Summer Before Senior Year

  • Narrow down the list of colleges that you are considering attending. If you can, visit the schools that interest you.
  • Contact colleges to request information and applications for admission. Ask about financial aid, admission requirements, and deadlines.
  • Decide whether you are going to apply under a particular college’s early decision or early action program. Be sure to learn about the program deadlines and requirements.
  • Use the FAFSA4caster financial aid estimator, and compare the results to the actual costs at the colleges to which you will apply. To supplement any aid estimate, you might receive, be sure to apply for scholarships. Your goal is to minimize the amount of loan funds you borrow.
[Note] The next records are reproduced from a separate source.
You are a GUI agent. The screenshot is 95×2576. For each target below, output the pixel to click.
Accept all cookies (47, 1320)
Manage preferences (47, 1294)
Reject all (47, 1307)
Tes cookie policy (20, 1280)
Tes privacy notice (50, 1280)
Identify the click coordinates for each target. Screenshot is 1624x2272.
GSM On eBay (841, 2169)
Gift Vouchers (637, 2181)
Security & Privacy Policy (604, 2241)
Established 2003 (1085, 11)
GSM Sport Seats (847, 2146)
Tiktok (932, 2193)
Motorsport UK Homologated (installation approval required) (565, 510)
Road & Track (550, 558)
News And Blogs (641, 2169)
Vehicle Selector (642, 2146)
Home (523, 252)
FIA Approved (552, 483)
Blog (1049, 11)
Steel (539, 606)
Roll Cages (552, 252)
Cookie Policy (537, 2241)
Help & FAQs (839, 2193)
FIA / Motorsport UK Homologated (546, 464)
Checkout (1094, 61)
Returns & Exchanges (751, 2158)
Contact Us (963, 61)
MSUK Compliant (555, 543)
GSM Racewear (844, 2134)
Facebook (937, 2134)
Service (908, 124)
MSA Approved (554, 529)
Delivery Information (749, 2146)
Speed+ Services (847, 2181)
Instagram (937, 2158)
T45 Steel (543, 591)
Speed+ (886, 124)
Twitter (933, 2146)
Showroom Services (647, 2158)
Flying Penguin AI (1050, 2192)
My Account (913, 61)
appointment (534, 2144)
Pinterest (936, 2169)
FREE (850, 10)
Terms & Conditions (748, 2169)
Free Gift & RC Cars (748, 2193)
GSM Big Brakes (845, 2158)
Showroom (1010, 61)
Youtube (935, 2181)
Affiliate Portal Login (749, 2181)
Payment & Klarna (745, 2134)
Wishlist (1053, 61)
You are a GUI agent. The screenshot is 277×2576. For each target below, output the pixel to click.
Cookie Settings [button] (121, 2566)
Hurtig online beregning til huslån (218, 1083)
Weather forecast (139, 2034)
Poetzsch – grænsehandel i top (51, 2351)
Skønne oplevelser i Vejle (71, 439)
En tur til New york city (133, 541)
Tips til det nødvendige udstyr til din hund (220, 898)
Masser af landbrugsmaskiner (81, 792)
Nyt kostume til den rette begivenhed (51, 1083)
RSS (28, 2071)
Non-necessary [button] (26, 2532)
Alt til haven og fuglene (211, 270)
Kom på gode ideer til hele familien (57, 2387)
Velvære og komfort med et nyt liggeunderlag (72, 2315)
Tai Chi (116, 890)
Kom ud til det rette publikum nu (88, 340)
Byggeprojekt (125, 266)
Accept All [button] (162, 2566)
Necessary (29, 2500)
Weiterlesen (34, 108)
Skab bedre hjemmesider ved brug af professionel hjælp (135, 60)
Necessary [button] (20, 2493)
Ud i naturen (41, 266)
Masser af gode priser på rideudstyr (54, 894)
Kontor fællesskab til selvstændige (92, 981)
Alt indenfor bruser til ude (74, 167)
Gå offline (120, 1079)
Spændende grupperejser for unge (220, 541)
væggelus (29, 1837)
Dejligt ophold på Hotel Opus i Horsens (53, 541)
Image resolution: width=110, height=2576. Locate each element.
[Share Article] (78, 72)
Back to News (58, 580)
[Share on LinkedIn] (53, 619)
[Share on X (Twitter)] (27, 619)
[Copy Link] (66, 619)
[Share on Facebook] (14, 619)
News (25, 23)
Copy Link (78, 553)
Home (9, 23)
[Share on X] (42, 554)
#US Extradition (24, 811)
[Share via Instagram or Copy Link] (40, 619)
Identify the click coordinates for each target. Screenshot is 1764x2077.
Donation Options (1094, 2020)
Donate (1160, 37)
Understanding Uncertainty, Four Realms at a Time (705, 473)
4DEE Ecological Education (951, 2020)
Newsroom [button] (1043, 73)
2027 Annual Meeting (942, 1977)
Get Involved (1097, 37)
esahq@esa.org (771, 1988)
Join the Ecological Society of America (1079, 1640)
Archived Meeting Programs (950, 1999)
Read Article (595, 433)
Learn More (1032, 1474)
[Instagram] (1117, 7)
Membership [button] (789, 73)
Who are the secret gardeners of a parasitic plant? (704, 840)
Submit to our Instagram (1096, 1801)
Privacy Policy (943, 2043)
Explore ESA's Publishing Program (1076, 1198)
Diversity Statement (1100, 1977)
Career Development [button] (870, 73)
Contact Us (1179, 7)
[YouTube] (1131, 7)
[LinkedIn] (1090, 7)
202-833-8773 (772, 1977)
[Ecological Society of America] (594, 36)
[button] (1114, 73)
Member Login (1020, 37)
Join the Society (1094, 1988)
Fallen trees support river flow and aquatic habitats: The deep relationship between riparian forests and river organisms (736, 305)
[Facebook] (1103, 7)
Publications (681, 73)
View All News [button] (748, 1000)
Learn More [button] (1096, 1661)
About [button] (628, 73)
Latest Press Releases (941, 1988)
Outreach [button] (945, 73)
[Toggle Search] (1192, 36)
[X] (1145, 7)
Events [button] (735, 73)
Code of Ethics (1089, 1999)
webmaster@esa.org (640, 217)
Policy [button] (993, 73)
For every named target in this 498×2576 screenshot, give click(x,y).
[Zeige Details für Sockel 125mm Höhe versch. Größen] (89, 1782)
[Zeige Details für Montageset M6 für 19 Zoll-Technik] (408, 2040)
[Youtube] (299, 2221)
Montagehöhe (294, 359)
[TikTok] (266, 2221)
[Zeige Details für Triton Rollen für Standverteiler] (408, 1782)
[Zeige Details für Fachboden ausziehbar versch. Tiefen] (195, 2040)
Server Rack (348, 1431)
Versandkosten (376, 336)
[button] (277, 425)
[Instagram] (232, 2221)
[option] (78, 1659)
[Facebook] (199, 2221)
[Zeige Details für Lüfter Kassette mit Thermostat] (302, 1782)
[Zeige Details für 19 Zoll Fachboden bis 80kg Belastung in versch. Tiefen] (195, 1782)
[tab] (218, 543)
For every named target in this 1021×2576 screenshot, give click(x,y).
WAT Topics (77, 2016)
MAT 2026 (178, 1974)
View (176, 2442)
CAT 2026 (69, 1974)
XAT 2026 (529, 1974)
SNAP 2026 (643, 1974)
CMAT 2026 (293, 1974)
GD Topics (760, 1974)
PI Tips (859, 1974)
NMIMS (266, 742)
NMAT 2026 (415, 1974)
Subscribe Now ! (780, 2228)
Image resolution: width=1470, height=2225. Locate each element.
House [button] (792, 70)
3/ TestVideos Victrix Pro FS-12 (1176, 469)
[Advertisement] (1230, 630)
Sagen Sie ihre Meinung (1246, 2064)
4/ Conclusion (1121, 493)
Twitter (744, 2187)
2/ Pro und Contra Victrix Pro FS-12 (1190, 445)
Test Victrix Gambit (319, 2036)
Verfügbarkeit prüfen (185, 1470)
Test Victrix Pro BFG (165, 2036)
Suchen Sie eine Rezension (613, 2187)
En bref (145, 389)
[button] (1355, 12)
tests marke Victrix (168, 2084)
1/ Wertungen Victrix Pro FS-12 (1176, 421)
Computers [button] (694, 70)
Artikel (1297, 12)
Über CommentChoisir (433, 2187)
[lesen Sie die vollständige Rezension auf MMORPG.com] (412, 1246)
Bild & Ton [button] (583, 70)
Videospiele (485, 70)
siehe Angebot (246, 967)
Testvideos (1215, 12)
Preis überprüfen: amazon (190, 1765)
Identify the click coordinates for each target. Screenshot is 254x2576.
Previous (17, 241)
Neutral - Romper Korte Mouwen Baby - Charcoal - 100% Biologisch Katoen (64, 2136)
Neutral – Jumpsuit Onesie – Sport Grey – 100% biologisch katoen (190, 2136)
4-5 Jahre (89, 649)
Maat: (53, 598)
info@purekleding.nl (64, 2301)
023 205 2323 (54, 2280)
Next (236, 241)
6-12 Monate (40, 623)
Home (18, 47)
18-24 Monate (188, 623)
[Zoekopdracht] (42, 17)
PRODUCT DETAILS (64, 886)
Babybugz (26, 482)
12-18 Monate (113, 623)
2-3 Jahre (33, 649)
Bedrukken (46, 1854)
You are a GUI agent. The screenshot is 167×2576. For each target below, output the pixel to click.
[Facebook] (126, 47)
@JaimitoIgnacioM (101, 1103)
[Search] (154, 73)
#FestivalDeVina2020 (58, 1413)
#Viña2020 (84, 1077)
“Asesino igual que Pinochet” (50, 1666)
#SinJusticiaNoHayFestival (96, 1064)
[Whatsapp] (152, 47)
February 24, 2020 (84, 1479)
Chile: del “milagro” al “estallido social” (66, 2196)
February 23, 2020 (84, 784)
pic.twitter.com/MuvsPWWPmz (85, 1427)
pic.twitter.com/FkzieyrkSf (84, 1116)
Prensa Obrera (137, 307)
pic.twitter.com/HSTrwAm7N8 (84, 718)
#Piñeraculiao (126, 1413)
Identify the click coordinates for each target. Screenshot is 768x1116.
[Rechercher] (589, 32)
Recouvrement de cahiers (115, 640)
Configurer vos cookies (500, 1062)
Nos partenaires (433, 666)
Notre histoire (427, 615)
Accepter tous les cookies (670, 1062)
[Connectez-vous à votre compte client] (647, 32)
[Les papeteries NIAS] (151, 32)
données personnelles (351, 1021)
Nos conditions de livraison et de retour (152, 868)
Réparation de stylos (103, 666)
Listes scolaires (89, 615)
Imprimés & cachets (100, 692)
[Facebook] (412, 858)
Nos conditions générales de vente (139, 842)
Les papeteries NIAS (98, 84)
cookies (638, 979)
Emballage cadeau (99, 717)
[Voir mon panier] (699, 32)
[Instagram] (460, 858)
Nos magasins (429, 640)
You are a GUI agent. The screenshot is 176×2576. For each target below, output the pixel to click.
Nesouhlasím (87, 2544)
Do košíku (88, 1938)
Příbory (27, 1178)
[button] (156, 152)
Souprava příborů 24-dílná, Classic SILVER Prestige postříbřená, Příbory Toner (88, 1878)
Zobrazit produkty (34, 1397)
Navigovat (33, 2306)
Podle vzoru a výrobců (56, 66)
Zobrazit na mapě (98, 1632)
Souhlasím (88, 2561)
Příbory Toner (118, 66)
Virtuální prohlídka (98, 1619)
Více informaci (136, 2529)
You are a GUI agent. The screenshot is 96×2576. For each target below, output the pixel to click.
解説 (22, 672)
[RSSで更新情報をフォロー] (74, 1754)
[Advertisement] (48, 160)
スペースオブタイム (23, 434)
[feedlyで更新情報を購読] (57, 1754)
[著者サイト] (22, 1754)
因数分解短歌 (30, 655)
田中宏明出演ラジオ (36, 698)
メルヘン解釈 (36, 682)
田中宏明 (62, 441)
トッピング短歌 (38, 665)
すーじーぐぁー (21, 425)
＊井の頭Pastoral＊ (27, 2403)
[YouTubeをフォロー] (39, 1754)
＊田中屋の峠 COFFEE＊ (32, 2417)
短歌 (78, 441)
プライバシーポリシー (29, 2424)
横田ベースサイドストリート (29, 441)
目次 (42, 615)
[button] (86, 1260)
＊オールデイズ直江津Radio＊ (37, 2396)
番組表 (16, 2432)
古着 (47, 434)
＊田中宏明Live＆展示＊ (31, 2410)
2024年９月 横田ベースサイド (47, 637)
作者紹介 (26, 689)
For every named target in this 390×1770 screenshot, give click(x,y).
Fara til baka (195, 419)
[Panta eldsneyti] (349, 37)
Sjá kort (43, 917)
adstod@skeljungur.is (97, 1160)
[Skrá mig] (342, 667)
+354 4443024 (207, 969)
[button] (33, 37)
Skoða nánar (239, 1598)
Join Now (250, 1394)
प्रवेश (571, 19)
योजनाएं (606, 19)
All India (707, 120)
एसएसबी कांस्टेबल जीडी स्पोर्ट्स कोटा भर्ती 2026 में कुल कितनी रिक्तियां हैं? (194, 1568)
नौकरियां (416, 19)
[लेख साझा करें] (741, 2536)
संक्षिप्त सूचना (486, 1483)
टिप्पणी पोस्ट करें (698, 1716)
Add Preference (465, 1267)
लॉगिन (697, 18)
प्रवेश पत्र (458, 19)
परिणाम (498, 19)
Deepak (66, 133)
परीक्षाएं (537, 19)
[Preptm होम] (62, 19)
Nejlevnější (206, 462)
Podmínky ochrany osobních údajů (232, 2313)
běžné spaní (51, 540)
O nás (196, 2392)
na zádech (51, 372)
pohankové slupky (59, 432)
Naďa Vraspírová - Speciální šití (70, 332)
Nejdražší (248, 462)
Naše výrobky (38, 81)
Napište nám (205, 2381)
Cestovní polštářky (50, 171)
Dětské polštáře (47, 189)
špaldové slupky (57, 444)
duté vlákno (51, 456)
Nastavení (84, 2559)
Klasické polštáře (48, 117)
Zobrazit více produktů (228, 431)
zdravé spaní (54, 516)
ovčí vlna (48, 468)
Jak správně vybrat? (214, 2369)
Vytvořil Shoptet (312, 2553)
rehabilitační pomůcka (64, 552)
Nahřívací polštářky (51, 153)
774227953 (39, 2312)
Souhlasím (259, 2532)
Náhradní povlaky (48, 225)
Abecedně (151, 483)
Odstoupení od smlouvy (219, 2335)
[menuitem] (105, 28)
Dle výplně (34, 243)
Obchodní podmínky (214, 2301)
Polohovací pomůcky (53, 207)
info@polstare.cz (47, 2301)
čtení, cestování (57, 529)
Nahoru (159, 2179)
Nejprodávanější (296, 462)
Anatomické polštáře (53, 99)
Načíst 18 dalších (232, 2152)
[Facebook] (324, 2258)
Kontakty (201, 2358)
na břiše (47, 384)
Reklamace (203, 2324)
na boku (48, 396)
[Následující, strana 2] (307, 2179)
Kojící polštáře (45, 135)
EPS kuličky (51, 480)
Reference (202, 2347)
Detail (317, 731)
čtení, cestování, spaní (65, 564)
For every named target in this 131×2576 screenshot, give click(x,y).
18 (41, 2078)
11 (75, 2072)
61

  • Find out what government financial aid you can apply for, and how, in Do You Need Money for College – Federal Student Aid at a Glance.


  • Take a look at your financial situation, and be sure you are on the right track to pay for college.
  • Talk to your student about the schools he or she is considering. As why those schools appeal to your child, and help him or her clarify goals and priorities.
  • Take your child to visit college campuses, preferably when classes are in session.
  • Ask your employer whether scholarships are available for employees’ children.